それで、僕が輪廻転生を信じてる理由は、彼女が生き返ると信じていたいから。自分勝手な彼女はね、彼女が生き返るまで僕が死なないように彼女が死ぬとき、僕に壁部屋の呪いをかけたんだ。結果、僕は千年以上、彼女に振り回されているってわけです。ハハハ。」
「ハハハ、って。」思わず、土我さんの半端ない話と、ハハハと笑った軽い声が噛み合って無くて、こちらまで笑ってしまった。「笑って許せるってことは、土我さんよっぽどその人のこと好きだったんですね。」
「何ともスケールの大きい話でしょ?笑えるよね。
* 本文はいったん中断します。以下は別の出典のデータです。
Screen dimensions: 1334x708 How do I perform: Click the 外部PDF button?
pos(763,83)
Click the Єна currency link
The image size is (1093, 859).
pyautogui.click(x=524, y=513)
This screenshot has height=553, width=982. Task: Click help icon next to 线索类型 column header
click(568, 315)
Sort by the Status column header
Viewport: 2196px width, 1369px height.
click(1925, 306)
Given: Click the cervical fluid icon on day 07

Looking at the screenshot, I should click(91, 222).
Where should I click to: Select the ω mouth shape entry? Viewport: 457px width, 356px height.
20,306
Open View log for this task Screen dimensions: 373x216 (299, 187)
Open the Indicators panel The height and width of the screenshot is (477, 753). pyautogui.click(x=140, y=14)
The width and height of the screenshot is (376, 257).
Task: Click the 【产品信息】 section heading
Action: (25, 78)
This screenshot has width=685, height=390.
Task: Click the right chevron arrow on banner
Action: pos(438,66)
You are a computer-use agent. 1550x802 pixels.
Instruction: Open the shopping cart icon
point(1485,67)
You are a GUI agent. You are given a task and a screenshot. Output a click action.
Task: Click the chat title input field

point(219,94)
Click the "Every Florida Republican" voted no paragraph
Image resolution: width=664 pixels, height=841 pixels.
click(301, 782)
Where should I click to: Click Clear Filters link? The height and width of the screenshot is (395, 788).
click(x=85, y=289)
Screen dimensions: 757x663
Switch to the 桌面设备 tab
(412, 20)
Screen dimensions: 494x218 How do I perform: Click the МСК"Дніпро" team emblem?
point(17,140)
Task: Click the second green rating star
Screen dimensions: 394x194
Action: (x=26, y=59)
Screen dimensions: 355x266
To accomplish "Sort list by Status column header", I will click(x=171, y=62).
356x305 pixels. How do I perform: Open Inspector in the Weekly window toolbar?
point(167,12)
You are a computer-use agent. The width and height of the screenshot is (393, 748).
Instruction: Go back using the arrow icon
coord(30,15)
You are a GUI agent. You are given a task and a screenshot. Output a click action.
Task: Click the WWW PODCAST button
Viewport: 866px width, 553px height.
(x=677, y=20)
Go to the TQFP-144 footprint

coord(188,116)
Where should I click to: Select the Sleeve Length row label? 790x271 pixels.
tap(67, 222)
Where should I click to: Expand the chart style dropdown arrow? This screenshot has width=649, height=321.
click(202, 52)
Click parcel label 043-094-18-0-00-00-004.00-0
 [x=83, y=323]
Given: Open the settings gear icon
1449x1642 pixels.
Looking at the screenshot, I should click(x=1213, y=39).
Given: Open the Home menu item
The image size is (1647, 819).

」
土我さんはまた陽気に笑った。
「で、だ、任史君。」土我さんがほぼ完成した鶴の首を折り曲げながら言った。「そういうことで、僕はこんなに長生きしたわけだからだいたいの人の心は読める。任史君、最近何かあったでしょ。違う?」
「え。」
「大当たりだね。 本当にやばくなったら、誰かに相談するといいよ。でも相談したくもないのに、相談しようなんては考えなくていいんだからね。相談したくなったらその時に相談すればいい。逆に落ち込みたいときは、どん底まで落ち込むといいよ。変に自分の気持ちに嘘をつく方がよっぽどいけない行為だから。」
「……はい。」
「ちょっとでも、僕の無駄話が任史君の役に立てば、嬉しいかな。」そう言いながら、土我さんは完成した鶴を、俺の右手にちょこんと乗せた。「じゃ、またね。そうだ、そのひよ子全部あげるよ。」
そう言うと、土我さんはコートのポケットに手を突っ込んで、自習室から出て行ってしまった。